Border Mail editorial: Why Albury to Wagga commuter rail concept could be a winner

Mention anything to do with rail in Albury-Wodonga and inevitably the conversation ends with frustration at the unreliability of the line between Melbourne and the Border.

Whether it’s from being shuttled onto buses or from arriving at their destination late, passengers have often been left frustrated by the experience.

While this is a different kettle of fish, a proposal to run a daily commuter train between Albury and Wagga has the potential to be an incredibly positive rail story.

As it stands, the only way to make a return rail journey between the Border and Wagga on the same day involves a trip in the very early hours of the morning.
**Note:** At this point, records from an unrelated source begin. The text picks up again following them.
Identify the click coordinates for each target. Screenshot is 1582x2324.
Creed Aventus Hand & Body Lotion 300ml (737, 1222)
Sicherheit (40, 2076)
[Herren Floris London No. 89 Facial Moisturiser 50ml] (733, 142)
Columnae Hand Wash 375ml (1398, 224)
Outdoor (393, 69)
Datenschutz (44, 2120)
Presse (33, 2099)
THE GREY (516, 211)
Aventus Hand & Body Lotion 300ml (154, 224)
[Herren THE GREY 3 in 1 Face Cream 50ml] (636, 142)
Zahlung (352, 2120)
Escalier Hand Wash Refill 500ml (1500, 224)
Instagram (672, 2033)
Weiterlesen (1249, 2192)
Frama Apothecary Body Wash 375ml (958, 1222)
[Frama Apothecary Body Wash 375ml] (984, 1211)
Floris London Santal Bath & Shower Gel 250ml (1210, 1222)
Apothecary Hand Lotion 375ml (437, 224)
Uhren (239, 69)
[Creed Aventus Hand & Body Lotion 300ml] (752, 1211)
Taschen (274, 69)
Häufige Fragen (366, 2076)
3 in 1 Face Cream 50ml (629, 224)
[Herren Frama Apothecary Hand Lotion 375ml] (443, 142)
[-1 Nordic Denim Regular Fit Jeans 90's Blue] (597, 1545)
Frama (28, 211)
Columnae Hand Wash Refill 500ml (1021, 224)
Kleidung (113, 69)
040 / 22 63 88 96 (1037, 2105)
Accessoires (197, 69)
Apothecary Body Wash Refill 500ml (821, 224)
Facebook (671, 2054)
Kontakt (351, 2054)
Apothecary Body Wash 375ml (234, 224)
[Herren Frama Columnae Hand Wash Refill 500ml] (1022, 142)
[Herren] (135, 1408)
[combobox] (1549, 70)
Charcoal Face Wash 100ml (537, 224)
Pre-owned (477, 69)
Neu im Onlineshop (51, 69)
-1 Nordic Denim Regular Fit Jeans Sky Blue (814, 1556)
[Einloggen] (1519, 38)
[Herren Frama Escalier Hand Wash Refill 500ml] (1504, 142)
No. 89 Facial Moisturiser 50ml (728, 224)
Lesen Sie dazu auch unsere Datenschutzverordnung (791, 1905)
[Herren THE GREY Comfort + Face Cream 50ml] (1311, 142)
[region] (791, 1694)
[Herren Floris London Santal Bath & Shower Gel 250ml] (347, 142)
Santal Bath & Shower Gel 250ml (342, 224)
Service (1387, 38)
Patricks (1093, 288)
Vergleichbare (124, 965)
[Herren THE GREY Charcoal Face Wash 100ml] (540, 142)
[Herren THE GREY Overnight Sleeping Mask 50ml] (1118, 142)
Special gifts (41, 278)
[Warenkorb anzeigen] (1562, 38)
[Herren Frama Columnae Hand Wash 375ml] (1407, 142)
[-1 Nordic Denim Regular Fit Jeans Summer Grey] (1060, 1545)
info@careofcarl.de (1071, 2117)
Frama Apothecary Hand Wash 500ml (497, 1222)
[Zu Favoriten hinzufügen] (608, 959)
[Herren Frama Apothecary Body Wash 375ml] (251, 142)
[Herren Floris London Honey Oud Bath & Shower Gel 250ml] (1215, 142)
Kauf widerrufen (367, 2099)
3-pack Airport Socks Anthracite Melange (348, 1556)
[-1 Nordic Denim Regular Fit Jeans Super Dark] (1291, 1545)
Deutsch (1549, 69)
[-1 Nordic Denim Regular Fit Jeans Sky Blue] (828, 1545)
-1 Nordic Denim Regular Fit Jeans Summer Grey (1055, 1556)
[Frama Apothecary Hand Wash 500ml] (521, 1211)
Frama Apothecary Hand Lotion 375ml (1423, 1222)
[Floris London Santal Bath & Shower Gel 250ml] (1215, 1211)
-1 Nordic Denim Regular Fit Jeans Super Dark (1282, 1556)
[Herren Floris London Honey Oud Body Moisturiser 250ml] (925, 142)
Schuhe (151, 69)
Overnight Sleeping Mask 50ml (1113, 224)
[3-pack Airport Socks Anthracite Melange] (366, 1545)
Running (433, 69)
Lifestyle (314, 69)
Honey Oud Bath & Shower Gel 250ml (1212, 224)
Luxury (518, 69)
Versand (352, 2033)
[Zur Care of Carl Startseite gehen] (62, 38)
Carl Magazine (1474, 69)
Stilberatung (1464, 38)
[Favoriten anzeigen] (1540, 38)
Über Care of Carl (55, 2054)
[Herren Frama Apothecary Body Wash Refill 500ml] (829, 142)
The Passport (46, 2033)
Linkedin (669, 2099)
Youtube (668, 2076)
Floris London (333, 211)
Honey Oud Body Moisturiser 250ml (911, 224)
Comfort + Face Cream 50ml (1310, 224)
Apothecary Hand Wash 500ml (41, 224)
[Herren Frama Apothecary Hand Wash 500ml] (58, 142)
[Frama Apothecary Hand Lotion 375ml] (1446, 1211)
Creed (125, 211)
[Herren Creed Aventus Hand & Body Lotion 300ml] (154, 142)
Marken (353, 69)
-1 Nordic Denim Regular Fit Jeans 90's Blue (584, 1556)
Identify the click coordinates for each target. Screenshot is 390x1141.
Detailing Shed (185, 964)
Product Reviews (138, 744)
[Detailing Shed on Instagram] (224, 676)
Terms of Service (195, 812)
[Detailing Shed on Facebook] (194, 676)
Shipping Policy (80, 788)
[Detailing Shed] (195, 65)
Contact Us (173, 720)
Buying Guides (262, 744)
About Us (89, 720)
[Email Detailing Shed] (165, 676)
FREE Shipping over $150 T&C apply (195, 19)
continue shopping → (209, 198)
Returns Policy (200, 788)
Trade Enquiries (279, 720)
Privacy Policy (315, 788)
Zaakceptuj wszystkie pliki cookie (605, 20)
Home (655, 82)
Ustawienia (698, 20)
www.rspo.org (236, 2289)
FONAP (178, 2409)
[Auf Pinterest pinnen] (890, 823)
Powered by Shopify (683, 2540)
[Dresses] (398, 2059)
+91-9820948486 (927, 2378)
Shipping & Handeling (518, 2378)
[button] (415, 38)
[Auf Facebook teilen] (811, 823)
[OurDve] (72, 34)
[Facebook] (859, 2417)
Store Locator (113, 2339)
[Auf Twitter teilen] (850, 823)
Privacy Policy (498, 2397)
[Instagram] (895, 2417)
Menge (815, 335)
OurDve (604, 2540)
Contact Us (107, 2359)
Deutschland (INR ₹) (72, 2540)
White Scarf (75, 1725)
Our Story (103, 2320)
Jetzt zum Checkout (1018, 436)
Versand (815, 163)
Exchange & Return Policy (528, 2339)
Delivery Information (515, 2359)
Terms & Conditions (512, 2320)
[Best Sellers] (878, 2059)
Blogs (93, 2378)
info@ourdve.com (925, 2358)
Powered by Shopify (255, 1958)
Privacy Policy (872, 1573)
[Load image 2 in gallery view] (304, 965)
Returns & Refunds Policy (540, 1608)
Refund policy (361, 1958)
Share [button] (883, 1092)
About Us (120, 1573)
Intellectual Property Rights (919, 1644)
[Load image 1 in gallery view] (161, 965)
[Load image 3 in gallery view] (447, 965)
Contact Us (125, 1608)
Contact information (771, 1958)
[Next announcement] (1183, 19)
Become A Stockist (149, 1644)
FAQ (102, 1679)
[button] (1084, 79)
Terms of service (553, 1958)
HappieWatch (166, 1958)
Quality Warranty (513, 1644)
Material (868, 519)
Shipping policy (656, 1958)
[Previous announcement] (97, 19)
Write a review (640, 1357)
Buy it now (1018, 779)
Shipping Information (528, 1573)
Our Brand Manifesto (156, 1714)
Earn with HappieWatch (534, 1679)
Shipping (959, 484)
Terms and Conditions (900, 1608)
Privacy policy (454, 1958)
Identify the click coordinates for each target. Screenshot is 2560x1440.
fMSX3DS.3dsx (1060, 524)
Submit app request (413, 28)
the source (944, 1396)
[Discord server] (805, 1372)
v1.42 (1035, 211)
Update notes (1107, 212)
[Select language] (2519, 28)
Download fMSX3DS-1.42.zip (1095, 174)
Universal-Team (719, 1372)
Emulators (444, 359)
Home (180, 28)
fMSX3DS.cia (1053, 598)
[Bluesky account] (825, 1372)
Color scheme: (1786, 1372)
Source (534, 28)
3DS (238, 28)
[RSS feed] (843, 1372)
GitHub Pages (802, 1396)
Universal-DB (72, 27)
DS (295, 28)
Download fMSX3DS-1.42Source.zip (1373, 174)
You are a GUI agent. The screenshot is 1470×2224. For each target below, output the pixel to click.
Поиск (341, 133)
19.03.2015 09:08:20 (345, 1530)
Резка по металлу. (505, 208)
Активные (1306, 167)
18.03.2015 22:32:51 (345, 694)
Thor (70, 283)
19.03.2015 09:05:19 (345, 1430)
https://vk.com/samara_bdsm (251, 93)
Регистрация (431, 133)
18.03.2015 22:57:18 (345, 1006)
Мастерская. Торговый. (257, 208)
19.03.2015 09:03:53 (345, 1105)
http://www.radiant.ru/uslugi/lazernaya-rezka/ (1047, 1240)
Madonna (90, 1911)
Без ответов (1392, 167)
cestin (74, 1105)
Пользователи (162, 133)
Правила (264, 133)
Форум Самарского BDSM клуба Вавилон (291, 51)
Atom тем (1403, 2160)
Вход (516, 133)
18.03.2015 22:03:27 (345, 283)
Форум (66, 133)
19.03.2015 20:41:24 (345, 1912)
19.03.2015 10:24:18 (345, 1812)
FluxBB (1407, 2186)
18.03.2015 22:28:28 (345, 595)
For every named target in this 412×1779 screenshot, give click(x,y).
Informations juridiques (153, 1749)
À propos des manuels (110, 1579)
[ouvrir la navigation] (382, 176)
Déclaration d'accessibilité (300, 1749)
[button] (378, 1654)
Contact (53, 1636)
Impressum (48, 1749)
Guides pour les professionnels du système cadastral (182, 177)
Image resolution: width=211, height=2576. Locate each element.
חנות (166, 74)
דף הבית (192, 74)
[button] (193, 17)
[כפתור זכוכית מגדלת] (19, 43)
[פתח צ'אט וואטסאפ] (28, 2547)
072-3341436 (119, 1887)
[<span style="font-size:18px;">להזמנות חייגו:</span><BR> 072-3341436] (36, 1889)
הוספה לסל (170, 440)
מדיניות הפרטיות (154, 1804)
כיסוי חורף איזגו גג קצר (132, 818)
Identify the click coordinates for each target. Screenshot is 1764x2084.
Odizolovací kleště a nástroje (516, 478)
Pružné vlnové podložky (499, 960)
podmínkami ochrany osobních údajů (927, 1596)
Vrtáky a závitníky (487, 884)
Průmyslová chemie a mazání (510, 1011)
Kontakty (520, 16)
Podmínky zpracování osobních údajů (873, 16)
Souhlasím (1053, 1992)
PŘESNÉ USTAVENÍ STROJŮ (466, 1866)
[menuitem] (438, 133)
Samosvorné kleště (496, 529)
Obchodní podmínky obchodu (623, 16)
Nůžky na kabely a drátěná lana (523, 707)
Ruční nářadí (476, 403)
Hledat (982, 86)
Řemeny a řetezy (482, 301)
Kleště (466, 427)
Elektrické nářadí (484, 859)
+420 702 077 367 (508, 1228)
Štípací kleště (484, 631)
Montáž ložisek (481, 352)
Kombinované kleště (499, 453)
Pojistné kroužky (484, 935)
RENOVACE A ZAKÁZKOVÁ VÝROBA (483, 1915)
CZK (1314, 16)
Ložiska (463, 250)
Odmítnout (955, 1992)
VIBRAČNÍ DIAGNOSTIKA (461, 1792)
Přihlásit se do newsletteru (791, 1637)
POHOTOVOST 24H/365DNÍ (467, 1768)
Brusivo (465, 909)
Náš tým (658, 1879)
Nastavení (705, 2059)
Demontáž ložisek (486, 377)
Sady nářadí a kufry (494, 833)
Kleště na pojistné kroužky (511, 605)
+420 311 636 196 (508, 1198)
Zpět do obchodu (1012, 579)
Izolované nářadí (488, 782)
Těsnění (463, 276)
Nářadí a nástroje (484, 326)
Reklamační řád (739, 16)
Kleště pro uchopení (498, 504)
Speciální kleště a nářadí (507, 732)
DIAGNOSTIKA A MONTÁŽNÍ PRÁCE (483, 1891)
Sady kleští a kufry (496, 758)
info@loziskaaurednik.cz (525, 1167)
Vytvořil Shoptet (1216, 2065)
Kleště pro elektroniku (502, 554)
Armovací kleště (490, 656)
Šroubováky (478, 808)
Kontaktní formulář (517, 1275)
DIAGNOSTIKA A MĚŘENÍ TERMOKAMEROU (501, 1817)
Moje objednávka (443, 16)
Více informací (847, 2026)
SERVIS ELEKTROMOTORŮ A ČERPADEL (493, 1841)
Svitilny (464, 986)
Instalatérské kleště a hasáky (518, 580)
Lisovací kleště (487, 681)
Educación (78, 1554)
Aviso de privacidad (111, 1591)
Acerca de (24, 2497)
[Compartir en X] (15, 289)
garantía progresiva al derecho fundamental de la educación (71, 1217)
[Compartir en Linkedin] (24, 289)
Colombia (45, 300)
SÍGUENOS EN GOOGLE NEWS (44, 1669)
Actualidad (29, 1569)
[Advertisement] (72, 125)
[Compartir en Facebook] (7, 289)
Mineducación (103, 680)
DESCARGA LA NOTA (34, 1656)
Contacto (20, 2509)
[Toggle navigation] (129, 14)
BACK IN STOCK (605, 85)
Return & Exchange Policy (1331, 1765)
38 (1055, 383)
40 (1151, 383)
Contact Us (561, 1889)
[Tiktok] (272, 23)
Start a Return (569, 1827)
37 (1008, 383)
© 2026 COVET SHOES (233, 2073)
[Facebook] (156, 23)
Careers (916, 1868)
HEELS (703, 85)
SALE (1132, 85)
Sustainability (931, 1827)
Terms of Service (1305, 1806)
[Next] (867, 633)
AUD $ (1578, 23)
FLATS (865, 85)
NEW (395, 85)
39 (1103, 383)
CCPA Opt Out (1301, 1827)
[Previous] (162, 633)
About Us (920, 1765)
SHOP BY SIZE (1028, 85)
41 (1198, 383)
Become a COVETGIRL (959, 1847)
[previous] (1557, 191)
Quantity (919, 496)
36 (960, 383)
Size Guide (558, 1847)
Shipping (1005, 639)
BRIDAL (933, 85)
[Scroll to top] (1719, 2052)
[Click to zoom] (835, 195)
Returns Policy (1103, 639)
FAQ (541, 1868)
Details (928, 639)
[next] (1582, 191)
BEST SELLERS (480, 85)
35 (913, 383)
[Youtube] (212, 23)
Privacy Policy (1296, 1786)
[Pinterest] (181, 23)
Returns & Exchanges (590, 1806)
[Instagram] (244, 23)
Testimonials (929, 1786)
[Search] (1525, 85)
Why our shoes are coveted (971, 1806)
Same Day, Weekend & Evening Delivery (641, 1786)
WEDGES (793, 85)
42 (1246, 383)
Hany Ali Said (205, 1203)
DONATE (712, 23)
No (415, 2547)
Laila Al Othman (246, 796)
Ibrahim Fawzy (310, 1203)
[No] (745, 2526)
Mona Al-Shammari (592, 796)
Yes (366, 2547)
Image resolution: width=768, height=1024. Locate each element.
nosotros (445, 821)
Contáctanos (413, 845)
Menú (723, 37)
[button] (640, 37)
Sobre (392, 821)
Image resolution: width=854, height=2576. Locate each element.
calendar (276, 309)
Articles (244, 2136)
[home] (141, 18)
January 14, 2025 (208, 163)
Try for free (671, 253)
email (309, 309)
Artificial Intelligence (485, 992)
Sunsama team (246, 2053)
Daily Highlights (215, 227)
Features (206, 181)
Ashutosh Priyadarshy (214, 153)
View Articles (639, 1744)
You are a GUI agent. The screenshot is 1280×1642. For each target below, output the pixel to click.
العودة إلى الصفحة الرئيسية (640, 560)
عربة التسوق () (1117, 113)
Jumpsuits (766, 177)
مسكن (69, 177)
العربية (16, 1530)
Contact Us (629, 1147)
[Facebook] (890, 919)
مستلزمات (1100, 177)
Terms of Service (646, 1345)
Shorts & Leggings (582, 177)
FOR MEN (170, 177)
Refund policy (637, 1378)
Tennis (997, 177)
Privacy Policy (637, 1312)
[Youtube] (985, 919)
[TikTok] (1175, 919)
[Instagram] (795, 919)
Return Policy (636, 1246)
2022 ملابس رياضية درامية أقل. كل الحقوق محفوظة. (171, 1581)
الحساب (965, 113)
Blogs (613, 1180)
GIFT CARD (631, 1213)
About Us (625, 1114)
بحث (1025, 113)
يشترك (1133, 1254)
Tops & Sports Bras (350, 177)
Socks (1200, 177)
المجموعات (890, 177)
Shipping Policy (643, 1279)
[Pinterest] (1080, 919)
Under the concept that was raised at a regional cities meeting recently, commuters could live in one city and work normal hours in the other.

Anything that can better connect two strong regional centres like Albury and Wagga is a good thing.

With Charles Sturt University having campuses in both cities and Murrumbidgee Local Health District taking in much of Albury’s surrounding district, education and health loom as just two sectors to benefit from increased connectivity.

Many government departments and regionally-based businesses have a presence in both Albury and Wagga and, as Vanessa Keenan says, there’s already “a lot of commuting happening that we don't know about”.

With capital cities becoming increasingly crowded and leaders pushing people to live or work in regional areas, communities need confidence they can be afforded the same opportunities as those in metropolitan centres. 

Of course, the plan is only its conceptual stages and a lot of government support would be needed before it could become a reality but, on face value, it’s a project worth supporting.

With the North East train line barely rating a mention with the Victorian government – see our $15 million compared to Ballarat’s $518 million in the last state budget – it’s a wonderful opportunity for those in Macquarie Street to show that NSW is made up of more than Newcastle, Sydney and Wollongong.

If a feasibility study finds the project is achievable, it would then be up to the people of Albury, Wagga and surrounding regions to ensure it is supported.